Les cinéastes s'étant cramponnés avec une telle hargne à décrire les pulsions les plus basse chez les hommes sont rares, Fritz Lang en ait certainement le plus représentatif.
Son cinéma a continuellement puisé son inspiration soit dans les grands drames sociaux du vingtième siècle, soit dans la violence de la société, les deux sujets étant par ailleurs confondants ou interchangeables.
M le maudit est construit à partir de ces deux critères, Lang nous montre en premier lieu une Allemagne affamée qui a peur (au sens propre) avant de démonter les rouages d'une misère croissante qui aboutit inévitablement à la violence ou à la haine.
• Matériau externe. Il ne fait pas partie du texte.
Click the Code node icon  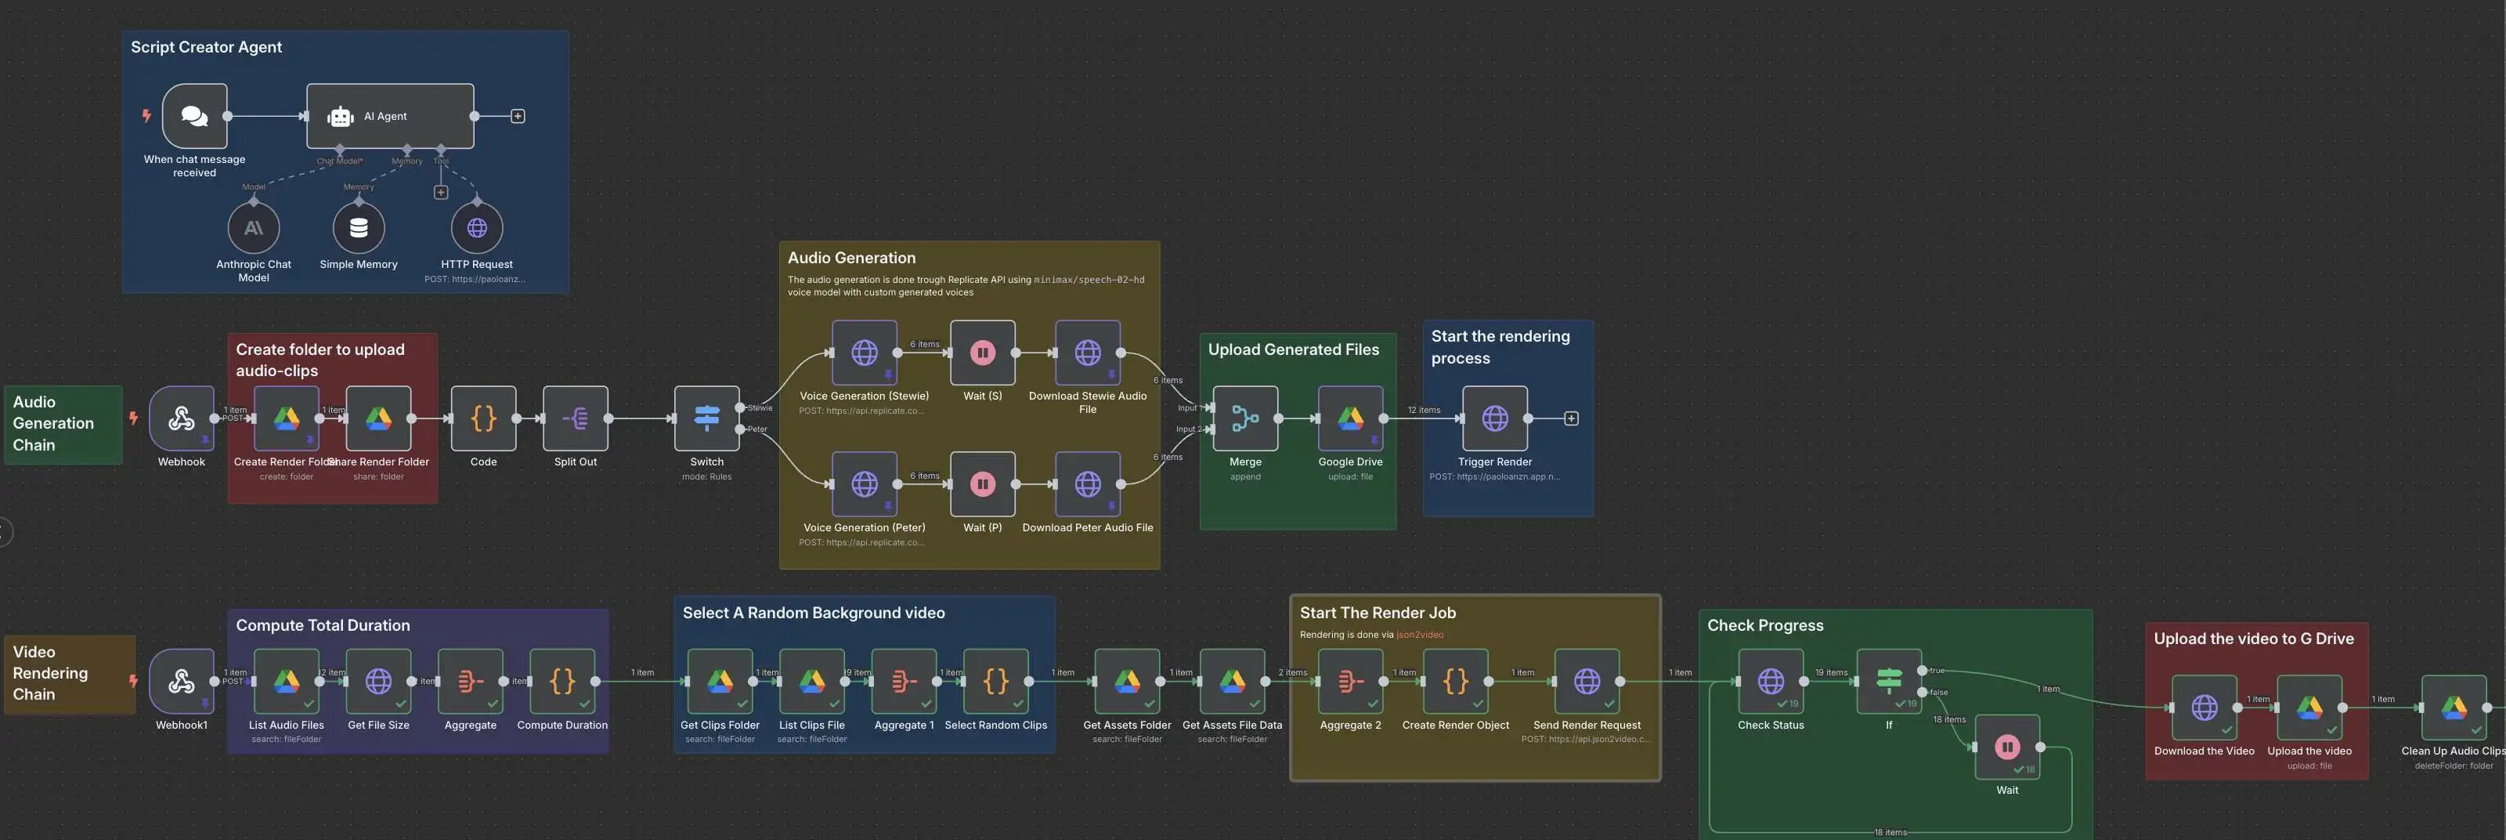(483, 419)
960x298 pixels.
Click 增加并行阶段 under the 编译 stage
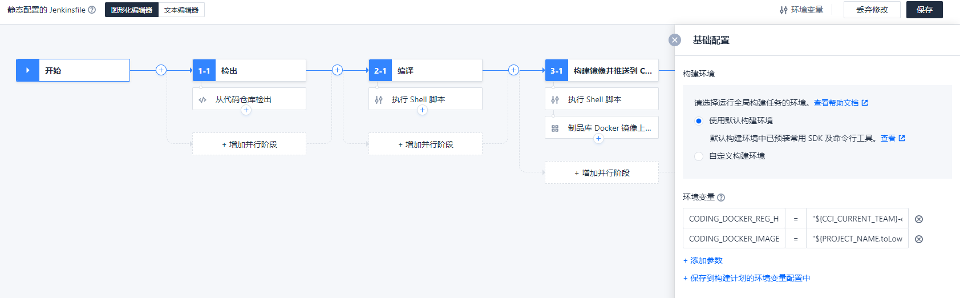[x=426, y=144]
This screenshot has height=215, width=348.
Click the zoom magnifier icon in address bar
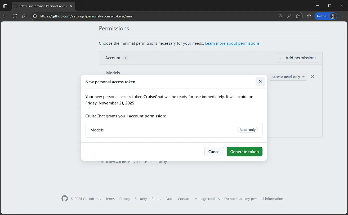281,16
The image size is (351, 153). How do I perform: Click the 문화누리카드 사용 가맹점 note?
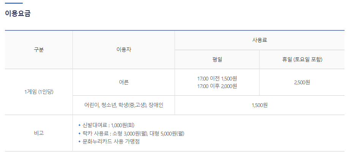[x=109, y=142]
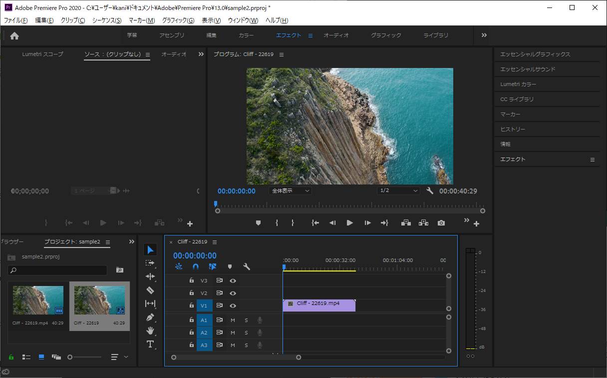This screenshot has width=607, height=378.
Task: Switch to the カラー workspace tab
Action: pyautogui.click(x=246, y=36)
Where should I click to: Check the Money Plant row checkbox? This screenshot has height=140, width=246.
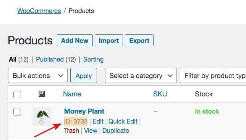17,112

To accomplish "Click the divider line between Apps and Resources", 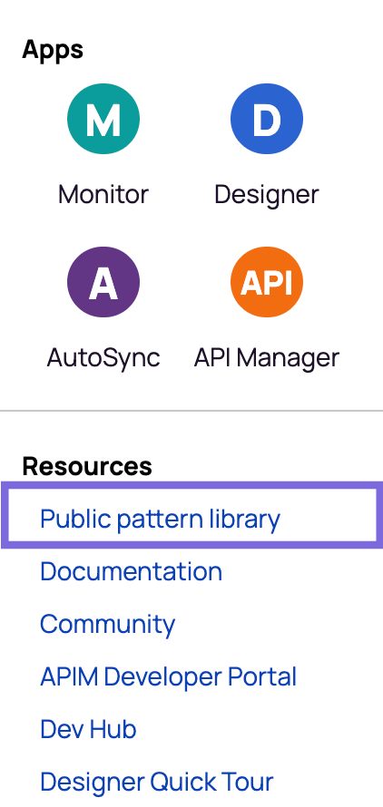I will pos(192,411).
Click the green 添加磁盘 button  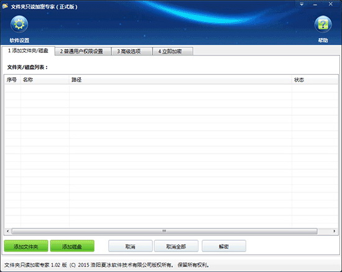point(72,246)
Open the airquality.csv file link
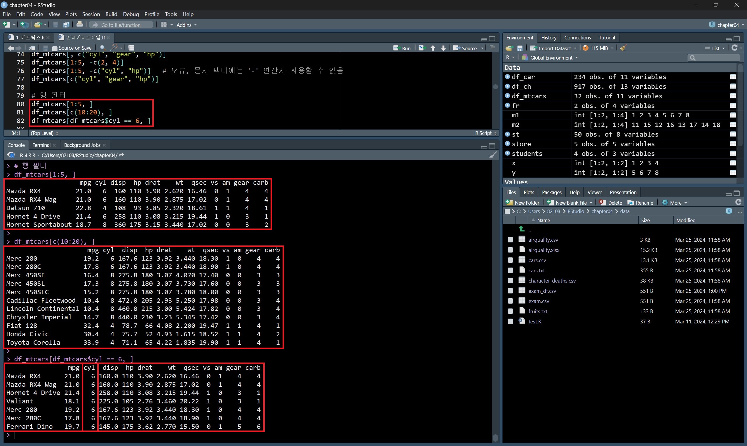 pyautogui.click(x=543, y=240)
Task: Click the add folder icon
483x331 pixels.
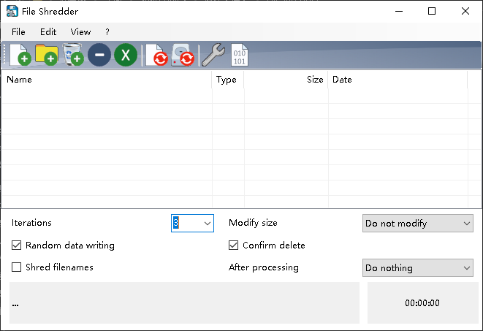Action: 46,55
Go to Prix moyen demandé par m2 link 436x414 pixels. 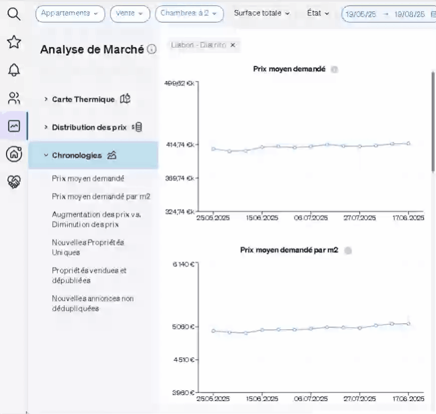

Dans son film la violence et la haine envahissent les protagonistes au même moment ou l'Allemagne croyait trouver en Adolf Hitler un juste leader.
Il y a dans M le maudit une démarche évidente à la Zola, le film est sans concession un film analytique, sur une période malsaine, mais plus grave sur le changement de comportements des foules face à l'insécurité. Le lynchage final (et idiot) confirme explicitement ces données et en quelques minutes, Lang juge ceux qui se voudraient juges.
Le film défend une justice républicaine, des hommes éduqués et des prisons propres.

Techniquement le film est magistral, noir et blanc que l'on dit poisseux, sert encore plus à rendre le film sombre et déstabilisant un peu comme dans Voici le temps des assassins de Duvivier forçant ainsi sur les ombres de l'assassin.
Le genre de noir et blanc qui permettait à une œuvre de prendre en quelques plans l'imagination du spectateur et à rendre une ville, un personnage, une atmosphère encore plus étrange.
Chose que l'on ne retrouve que difficilement dans les films actuel en couleur.
Le film contient une force tragique rare, chaque personnage semble être salaud à tel point que l'assassin (Peter Lorre magnifique) donne l'image d'une victime faible devenu inhumain par le monde qui l'entoure.
On retrouve à la fin de L'homme qui en savait trop la même frayeur lorsque le même Peter Lorre est encerclé par la police.
Parfait dans le rôle, il incarne à merveille un cas pathologique dément s'inspirant bien évidemment du cas de folie du Vampire de Dusseldorf.

Le premier titre Les assassins sont parmis nous déplut au parti National-Socialiste qui voyait là un pointage douteux.
Lang se sentant menacé changea son titre et à la prise de pouvoir d'Hitler quitta l'Allemagne.
Avec Le docteur Mabuse celui-ci avait déjà dit y avoir attaqué indirectement les Nazis.
Aux États-Unis Lang ne sera pas plus positif, la plupart de ses films se situeront encore autour des mêmes problèmes, on retrouvera le thème du lynchage dans Fury avec Spencer Tracy ainsi que ce regard desoeuvrant porté non pas sur les hommes, mais beaucoup plus sur les citoyens de chaque pays.